## Work instruction
Reproduce verbatim everything from the line containing "The width and height of the screenshot is (932, 550)." down through the last of the items.

Records for the task START

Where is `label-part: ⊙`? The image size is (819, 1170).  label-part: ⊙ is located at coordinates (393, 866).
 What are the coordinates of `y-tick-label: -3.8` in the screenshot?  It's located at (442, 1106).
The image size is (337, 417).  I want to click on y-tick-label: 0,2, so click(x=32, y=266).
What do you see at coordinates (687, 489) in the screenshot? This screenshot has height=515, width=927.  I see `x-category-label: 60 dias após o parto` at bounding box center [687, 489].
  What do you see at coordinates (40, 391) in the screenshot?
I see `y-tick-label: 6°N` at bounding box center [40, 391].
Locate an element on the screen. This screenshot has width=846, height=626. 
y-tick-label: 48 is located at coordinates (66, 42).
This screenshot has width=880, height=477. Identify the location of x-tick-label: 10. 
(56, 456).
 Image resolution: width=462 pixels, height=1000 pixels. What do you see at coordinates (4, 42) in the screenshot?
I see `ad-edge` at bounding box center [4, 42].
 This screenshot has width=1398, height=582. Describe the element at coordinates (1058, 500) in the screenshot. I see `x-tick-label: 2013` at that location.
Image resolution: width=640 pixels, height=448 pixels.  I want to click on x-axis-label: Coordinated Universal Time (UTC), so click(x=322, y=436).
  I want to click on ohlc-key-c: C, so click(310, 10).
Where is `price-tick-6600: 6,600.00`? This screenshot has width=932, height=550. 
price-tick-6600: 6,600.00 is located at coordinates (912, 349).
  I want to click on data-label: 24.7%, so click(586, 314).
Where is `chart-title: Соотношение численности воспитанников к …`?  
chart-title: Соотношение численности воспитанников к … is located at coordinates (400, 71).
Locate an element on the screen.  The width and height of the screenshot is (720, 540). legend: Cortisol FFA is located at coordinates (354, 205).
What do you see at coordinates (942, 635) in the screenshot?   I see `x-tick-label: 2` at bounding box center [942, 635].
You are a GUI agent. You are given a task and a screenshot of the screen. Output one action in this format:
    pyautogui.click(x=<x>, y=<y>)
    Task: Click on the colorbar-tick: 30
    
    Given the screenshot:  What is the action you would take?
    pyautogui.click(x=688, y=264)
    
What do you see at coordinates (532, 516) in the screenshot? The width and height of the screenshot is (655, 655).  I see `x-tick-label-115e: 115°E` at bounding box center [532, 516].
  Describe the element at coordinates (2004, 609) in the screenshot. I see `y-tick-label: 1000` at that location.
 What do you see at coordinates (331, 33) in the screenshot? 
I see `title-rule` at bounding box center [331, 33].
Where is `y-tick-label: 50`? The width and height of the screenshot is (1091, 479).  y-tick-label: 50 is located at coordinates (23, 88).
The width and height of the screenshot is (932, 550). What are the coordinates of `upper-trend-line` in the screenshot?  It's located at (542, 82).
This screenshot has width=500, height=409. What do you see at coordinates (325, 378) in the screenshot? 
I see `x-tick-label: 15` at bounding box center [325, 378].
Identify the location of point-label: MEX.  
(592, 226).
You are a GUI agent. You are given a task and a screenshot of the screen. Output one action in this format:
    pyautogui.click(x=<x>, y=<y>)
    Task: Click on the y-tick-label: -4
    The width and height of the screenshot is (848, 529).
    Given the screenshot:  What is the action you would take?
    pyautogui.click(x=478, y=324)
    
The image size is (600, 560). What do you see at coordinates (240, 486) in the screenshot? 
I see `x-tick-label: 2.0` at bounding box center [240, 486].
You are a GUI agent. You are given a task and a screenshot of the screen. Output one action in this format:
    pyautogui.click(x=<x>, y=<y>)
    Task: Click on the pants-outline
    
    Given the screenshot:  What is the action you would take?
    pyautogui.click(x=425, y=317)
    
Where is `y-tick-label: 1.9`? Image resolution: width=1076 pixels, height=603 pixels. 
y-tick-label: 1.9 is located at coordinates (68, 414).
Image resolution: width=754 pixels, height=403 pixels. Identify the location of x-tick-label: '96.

Records for the task END

## Finished exercise
The width and height of the screenshot is (932, 550). What are the coordinates of `upper-trend-line` in the screenshot?  It's located at (542, 82).
This screenshot has width=500, height=409. What do you see at coordinates (325, 378) in the screenshot? 
I see `x-tick-label: 15` at bounding box center [325, 378].
Identify the location of point-label: MEX.  
(592, 226).
You are a GUI agent. You are given a task and a screenshot of the screen. Output one action in this format:
    pyautogui.click(x=<x>, y=<y>)
    Task: Click on the y-tick-label: -4
    The width and height of the screenshot is (848, 529).
    Given the screenshot:  What is the action you would take?
    pyautogui.click(x=478, y=324)
    
The image size is (600, 560). What do you see at coordinates (240, 486) in the screenshot? 
I see `x-tick-label: 2.0` at bounding box center [240, 486].
You are a GUI agent. You are given a task and a screenshot of the screen. Output one action in this format:
    pyautogui.click(x=<x>, y=<y>)
    Task: Click on the pants-outline
    
    Given the screenshot:  What is the action you would take?
    pyautogui.click(x=425, y=317)
    
Where is `y-tick-label: 1.9`? Image resolution: width=1076 pixels, height=603 pixels. 
y-tick-label: 1.9 is located at coordinates (68, 414).
Image resolution: width=754 pixels, height=403 pixels. Identify the location of x-tick-label: '96.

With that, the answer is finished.